* _Task_: Please report how many lines of the data include the word "computer", with the number as the entire reply.

* _Supplied data_:

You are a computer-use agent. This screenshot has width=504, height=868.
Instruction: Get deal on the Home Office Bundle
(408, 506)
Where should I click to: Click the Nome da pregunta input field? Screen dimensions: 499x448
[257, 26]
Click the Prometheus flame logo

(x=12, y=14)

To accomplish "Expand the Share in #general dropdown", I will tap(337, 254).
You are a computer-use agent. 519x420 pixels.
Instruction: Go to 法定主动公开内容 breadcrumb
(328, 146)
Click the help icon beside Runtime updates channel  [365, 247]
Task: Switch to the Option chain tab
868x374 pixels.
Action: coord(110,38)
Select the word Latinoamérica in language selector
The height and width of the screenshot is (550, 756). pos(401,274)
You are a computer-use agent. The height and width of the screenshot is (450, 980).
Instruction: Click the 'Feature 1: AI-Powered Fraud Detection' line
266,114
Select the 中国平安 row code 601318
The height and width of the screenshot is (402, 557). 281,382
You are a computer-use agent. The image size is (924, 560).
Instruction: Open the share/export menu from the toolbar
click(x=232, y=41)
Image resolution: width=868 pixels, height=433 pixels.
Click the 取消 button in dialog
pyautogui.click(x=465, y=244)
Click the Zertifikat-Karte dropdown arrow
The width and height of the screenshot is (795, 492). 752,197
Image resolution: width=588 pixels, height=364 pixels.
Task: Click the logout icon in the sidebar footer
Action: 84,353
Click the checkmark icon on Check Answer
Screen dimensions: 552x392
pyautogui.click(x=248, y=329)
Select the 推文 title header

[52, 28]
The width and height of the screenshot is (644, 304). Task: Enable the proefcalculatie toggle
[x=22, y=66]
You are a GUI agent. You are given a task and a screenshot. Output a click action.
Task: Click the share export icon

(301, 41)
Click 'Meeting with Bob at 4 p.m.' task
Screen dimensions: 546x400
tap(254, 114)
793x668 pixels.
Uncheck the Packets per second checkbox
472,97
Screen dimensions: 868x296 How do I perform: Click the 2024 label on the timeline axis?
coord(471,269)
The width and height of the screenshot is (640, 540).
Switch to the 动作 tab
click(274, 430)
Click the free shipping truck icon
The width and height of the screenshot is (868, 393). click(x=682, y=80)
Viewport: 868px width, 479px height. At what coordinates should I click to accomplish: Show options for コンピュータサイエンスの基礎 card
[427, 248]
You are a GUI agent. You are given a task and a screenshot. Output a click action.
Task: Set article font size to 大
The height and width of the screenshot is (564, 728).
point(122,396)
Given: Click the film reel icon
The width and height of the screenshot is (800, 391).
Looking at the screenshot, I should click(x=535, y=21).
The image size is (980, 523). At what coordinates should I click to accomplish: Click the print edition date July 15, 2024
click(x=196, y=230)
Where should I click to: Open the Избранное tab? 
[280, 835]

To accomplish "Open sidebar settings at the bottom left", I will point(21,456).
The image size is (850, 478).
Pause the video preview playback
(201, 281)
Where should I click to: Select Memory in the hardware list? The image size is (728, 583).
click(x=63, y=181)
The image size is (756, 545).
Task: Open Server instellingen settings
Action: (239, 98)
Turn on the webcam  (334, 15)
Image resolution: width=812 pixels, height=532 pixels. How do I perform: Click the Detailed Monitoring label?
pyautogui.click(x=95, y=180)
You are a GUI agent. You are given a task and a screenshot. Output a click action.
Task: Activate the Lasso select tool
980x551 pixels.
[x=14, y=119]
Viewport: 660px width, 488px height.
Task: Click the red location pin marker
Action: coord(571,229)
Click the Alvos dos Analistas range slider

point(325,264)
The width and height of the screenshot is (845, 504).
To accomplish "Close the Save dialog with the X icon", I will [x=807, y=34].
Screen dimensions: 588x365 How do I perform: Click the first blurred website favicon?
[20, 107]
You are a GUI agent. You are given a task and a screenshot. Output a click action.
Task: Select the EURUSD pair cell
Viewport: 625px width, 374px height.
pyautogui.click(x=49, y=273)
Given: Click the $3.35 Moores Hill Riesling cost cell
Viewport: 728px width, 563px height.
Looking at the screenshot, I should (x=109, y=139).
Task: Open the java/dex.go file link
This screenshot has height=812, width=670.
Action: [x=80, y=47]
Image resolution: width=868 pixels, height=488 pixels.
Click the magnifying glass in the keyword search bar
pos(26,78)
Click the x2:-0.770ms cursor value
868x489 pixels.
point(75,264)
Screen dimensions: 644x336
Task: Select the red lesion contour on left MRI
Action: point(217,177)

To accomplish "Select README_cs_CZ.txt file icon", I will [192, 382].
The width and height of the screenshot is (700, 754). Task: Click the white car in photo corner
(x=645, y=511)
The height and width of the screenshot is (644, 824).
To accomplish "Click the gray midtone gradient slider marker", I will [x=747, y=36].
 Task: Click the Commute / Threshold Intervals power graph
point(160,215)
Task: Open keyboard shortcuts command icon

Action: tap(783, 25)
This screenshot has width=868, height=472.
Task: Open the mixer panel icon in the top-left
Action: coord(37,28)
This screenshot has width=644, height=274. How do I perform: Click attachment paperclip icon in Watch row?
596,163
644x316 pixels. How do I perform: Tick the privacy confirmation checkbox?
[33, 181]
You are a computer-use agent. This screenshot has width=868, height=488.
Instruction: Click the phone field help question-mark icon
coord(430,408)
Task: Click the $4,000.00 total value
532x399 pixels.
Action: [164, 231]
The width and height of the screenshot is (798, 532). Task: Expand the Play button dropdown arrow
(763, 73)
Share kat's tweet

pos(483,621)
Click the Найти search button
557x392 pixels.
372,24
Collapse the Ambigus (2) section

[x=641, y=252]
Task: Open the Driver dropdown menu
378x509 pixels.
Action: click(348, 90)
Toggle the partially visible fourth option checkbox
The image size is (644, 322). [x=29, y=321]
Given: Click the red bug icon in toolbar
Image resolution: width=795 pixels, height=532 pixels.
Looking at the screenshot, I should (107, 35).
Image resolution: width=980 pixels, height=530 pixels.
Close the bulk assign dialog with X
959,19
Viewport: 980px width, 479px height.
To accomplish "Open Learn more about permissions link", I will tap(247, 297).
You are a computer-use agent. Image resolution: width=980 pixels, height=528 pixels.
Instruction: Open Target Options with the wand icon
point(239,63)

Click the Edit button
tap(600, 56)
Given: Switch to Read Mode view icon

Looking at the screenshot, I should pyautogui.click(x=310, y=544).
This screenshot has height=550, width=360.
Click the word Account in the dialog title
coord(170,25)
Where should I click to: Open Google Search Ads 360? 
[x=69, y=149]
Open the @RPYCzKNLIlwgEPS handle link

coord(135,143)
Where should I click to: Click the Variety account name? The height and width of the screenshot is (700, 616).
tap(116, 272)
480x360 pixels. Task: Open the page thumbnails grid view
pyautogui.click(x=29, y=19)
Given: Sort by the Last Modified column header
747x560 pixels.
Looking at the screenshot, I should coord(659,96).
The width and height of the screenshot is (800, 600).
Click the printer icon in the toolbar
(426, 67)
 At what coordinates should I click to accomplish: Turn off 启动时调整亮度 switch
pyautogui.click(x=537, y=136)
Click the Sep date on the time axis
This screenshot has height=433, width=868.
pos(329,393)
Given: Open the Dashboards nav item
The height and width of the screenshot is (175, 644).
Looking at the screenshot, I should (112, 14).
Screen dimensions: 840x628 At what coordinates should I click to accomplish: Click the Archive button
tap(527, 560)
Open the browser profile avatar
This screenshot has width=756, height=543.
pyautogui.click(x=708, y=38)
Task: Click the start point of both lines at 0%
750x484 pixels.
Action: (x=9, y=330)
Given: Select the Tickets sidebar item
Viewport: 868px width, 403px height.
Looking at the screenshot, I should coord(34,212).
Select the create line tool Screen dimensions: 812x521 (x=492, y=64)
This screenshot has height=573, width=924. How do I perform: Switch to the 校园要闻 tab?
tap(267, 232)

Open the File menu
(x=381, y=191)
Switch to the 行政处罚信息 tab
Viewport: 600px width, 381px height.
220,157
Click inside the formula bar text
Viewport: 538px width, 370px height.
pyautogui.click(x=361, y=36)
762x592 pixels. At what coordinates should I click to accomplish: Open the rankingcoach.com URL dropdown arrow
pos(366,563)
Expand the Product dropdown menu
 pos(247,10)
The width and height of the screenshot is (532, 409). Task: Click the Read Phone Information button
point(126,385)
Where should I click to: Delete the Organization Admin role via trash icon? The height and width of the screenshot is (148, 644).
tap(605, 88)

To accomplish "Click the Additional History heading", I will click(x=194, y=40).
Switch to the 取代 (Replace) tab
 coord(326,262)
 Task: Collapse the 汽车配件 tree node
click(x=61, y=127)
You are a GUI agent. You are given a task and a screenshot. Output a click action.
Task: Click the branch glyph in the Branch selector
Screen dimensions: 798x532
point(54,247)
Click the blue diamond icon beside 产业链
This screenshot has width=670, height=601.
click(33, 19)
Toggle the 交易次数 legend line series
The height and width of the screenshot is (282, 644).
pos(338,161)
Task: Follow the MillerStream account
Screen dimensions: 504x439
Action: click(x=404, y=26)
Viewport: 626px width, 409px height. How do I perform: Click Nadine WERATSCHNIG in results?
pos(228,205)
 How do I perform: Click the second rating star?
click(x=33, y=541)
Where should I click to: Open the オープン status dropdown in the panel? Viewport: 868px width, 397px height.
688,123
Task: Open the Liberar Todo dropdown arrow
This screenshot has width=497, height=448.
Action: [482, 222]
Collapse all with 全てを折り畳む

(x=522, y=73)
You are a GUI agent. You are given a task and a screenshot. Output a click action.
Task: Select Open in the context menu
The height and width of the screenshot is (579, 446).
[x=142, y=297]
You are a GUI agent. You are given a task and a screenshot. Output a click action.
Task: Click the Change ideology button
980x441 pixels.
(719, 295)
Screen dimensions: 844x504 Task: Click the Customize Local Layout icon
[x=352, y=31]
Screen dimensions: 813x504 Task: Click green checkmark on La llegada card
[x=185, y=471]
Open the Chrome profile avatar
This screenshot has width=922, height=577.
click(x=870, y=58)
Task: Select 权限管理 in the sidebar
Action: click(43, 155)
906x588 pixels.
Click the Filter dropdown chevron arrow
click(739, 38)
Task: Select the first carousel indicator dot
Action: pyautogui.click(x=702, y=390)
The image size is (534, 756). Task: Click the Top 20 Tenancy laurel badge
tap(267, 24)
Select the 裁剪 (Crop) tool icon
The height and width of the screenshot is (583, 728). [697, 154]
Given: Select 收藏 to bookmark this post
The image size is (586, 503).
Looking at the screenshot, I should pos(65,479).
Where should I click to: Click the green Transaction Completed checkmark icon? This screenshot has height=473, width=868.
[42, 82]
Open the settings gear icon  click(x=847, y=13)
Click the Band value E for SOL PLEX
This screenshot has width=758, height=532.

* _Task response_: 6